**Stored records:**
================================
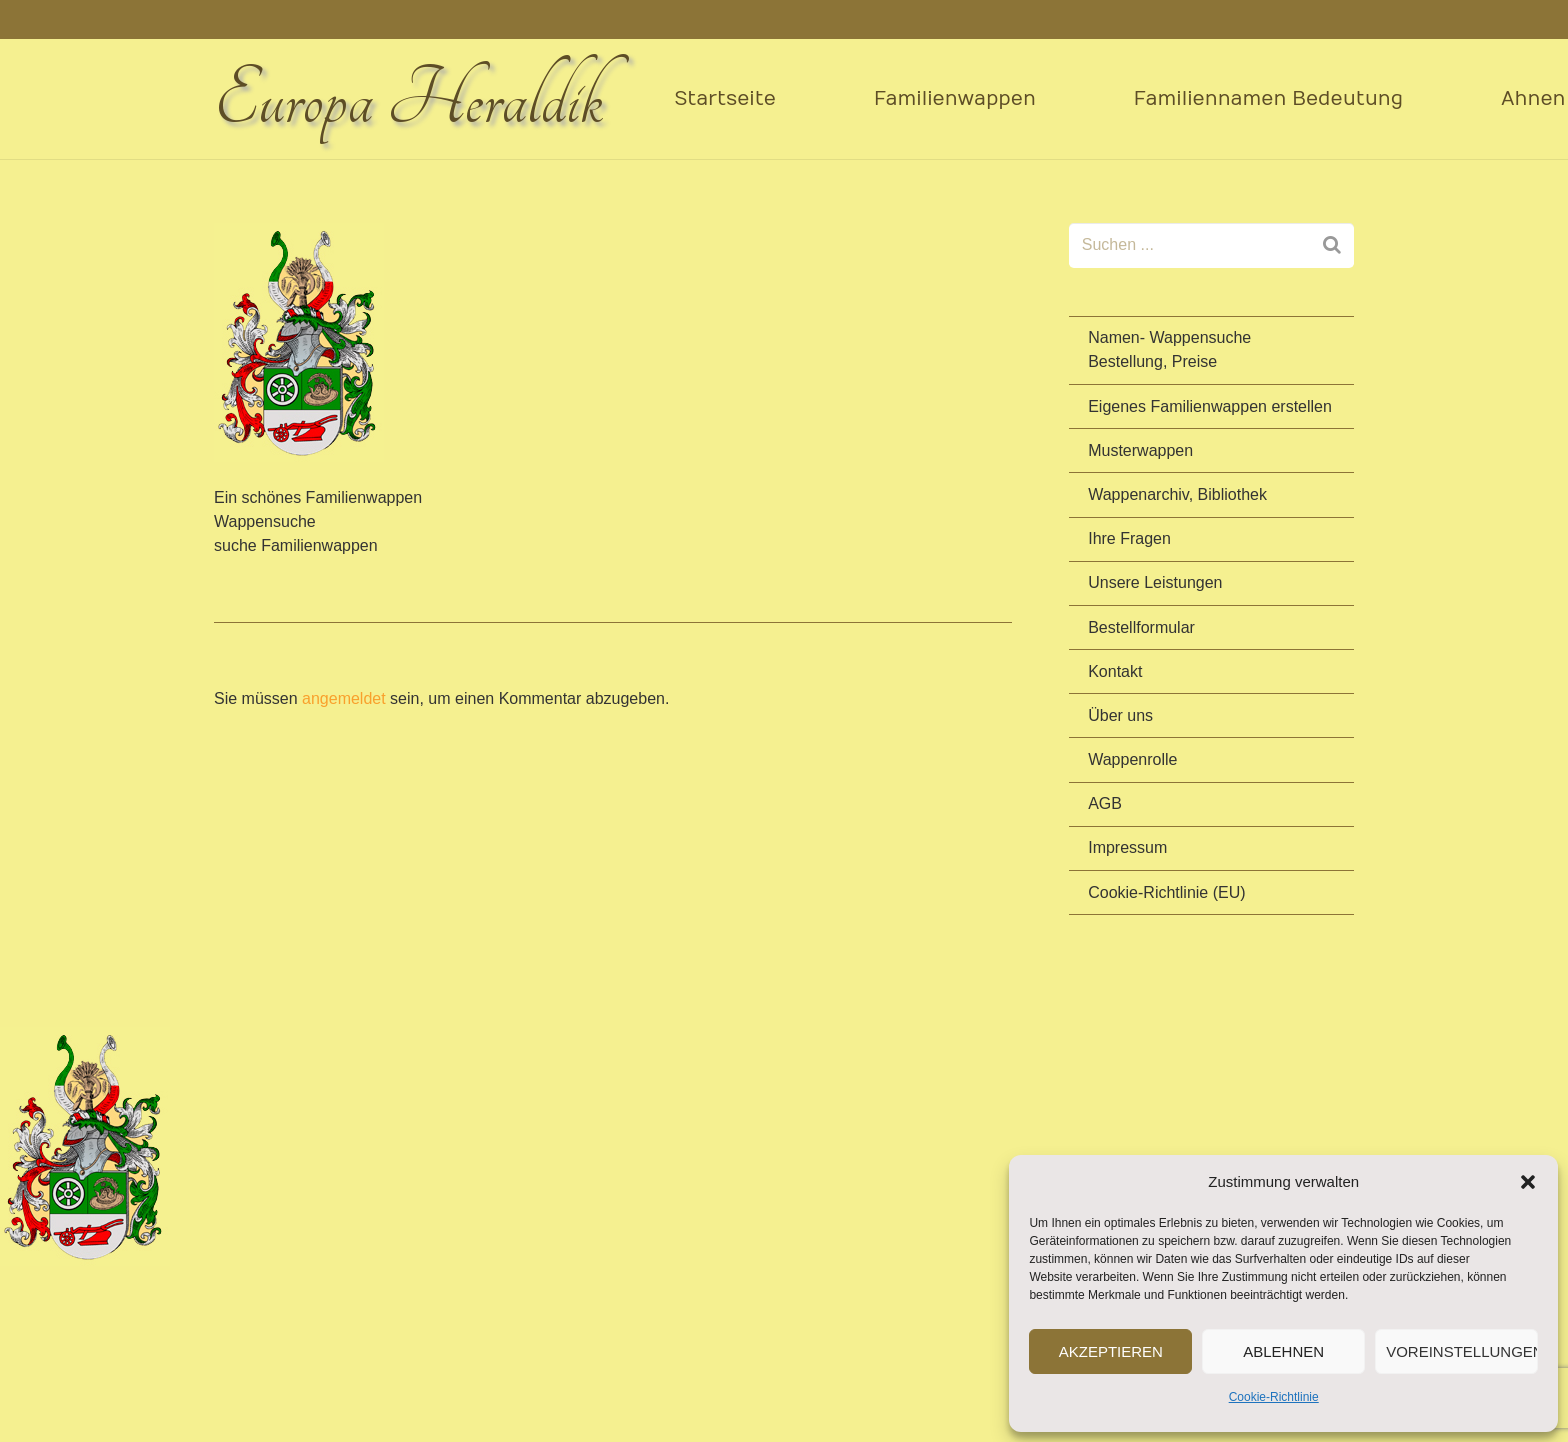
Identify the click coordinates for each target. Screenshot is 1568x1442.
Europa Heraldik (408, 99)
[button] (1528, 1182)
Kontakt (1115, 671)
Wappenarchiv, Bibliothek (1177, 494)
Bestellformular (1141, 627)
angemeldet (344, 698)
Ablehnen (1283, 1351)
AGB (1105, 803)
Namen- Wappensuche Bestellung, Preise (1169, 349)
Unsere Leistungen (1155, 582)
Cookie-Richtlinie (1274, 1397)
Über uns (1120, 715)
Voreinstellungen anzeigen (1462, 1351)
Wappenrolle (1132, 759)
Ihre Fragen (1129, 538)
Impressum (1127, 847)
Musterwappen (1140, 450)
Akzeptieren (1111, 1351)
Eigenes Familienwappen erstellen (1210, 406)
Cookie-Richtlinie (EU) (1166, 892)
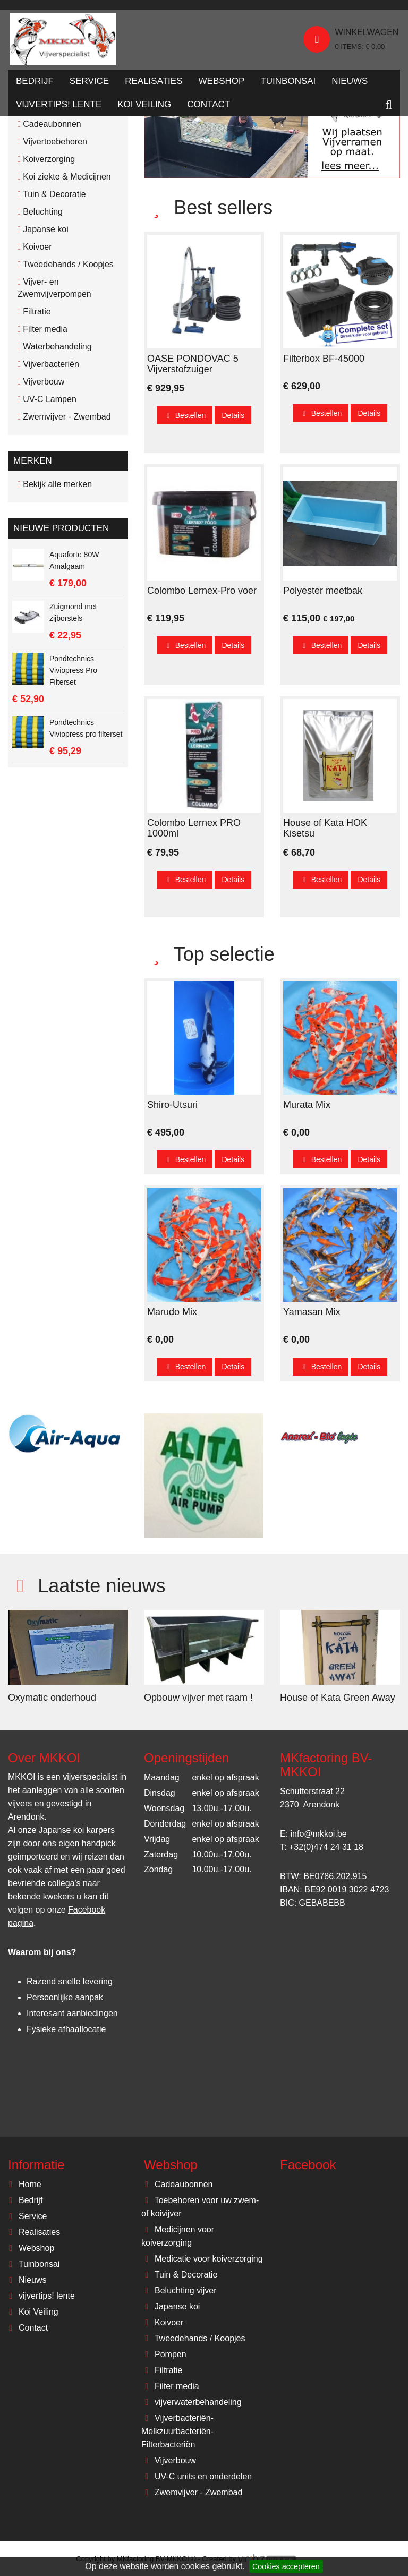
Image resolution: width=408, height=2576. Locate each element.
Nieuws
================================
**Assignment:** Keep the pictures out, and write out the rest of the data above word for word.

**Output below:**
Identify the click coordinates for each target. Screenshot is 1568x1442.
Europa Heraldik (408, 99)
[button] (1528, 1182)
Kontakt (1115, 671)
Wappenarchiv, Bibliothek (1177, 494)
Bestellformular (1141, 627)
angemeldet (344, 698)
Ablehnen (1283, 1351)
AGB (1105, 803)
Namen- Wappensuche Bestellung, Preise (1169, 349)
Unsere Leistungen (1155, 582)
Cookie-Richtlinie (1274, 1397)
Über uns (1120, 715)
Voreinstellungen anzeigen (1462, 1351)
Wappenrolle (1132, 759)
Ihre Fragen (1129, 538)
Impressum (1127, 847)
Musterwappen (1140, 450)
Akzeptieren (1111, 1351)
Eigenes Familienwappen erstellen (1210, 406)
Cookie-Richtlinie (EU) (1166, 892)
Image resolution: width=408, height=2576. Locate each element.
Nieuws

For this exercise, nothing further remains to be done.